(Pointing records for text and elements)
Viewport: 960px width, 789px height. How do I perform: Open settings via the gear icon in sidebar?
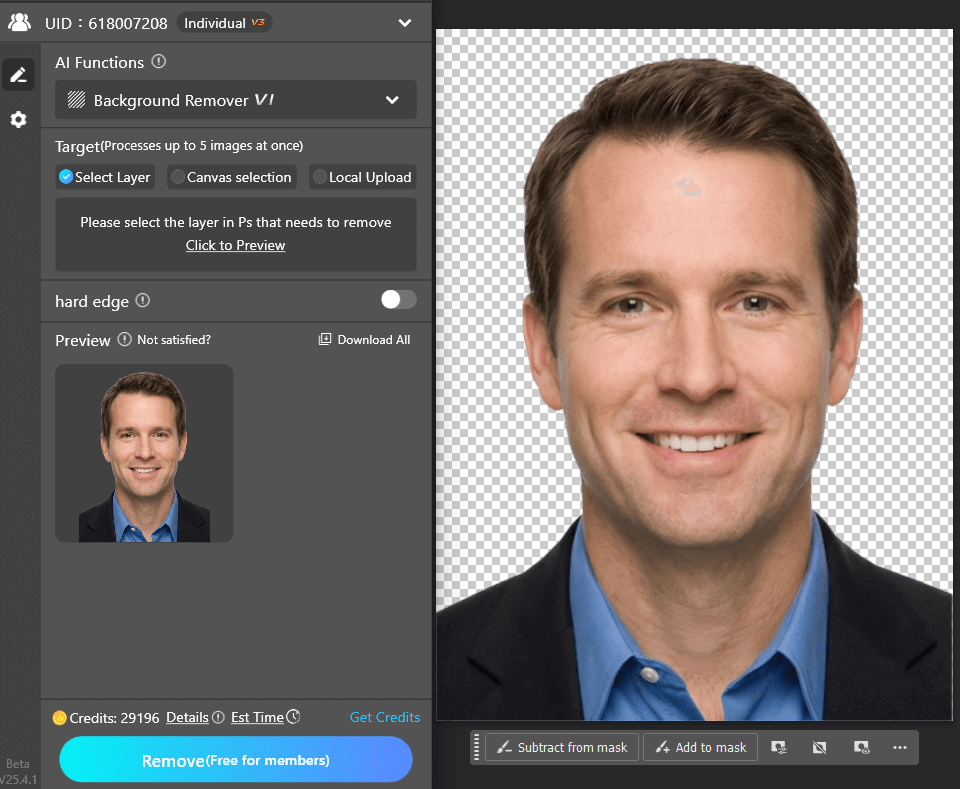[x=20, y=119]
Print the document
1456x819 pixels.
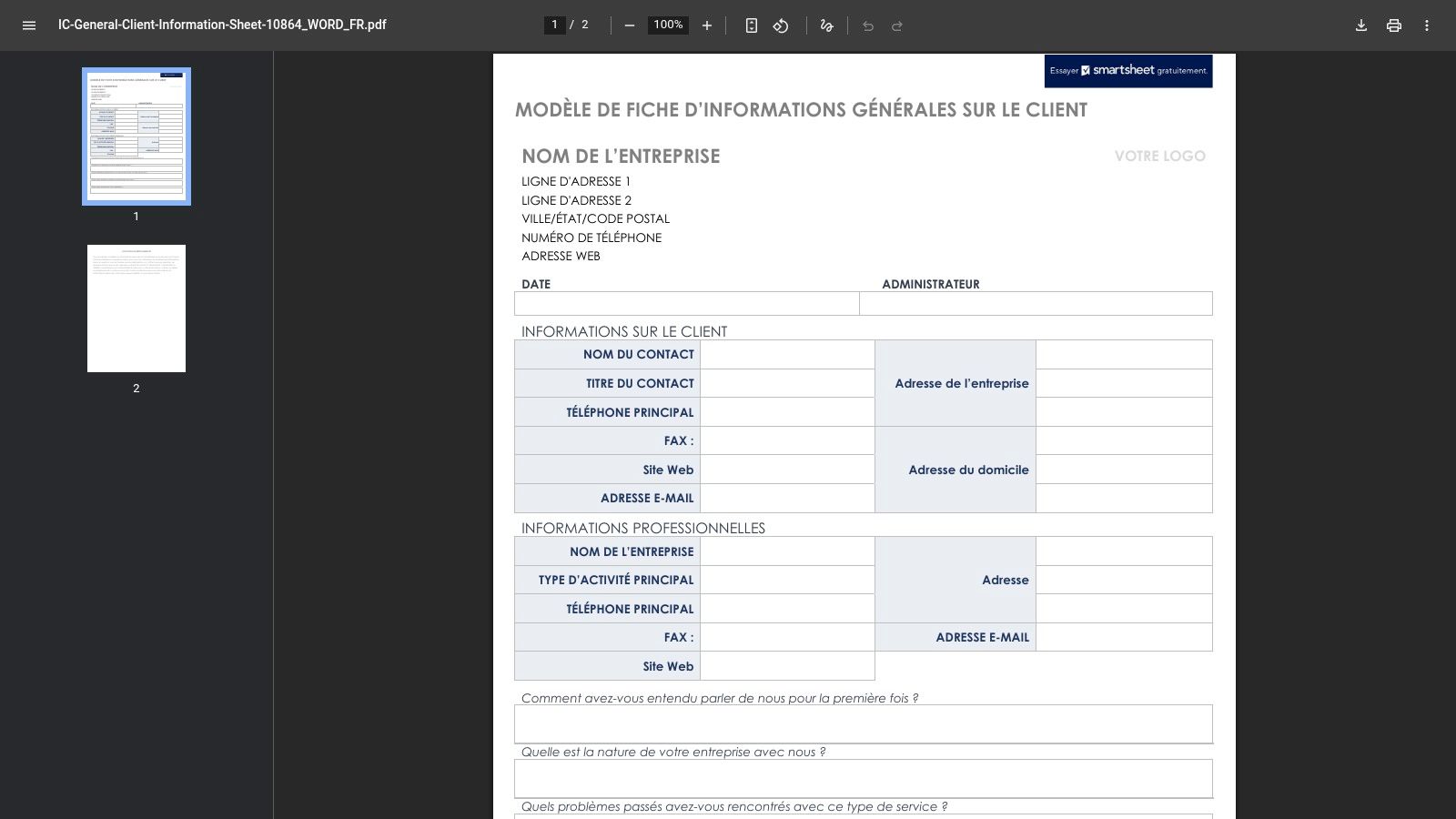click(1394, 25)
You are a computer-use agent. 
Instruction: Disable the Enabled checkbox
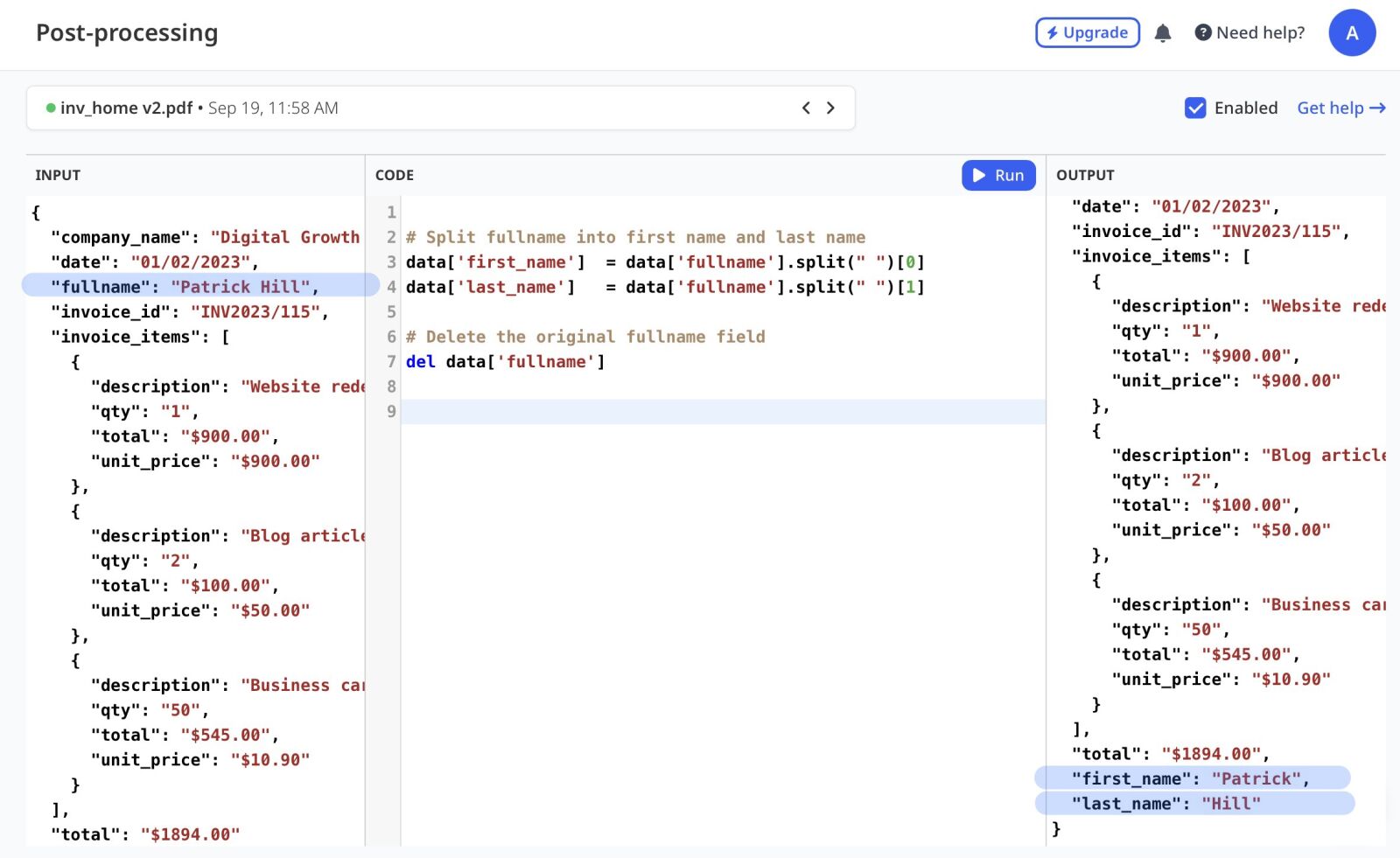[1195, 108]
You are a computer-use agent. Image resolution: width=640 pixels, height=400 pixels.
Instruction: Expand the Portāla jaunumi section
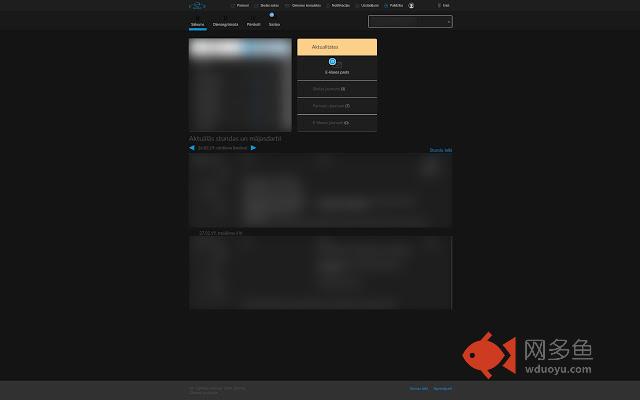(337, 105)
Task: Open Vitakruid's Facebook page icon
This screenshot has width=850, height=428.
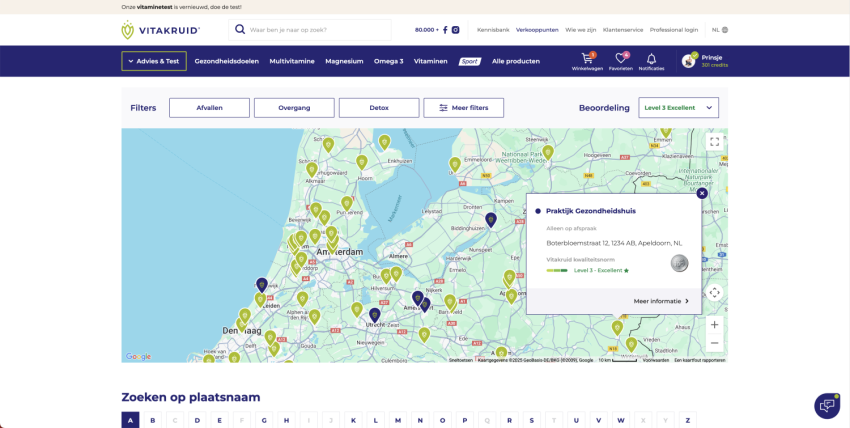Action: tap(445, 30)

[Set task]:
Lay out every line of the records above as a numbered list, skipping blank lines. Leave the pictures out of your answer.

[Result of this exercise]:
1. Viewport: 960px width, 789px height. How do I perform: Open settings via the gear icon in sidebar?
2. [x=20, y=119]
3. Print the document
4. 1456x819 pixels.
5. click(1394, 25)
6. You are a computer-use agent. 
7. Instruction: Disable the Enabled checkbox
8. [1195, 108]
9. You are a computer-use agent. Image resolution: width=640 pixels, height=400 pixels.
10. Instruction: Expand the Portāla jaunumi section
11. (337, 105)
12. Task: Open Vitakruid's Facebook page icon
13. This screenshot has width=850, height=428.
14. Action: tap(445, 30)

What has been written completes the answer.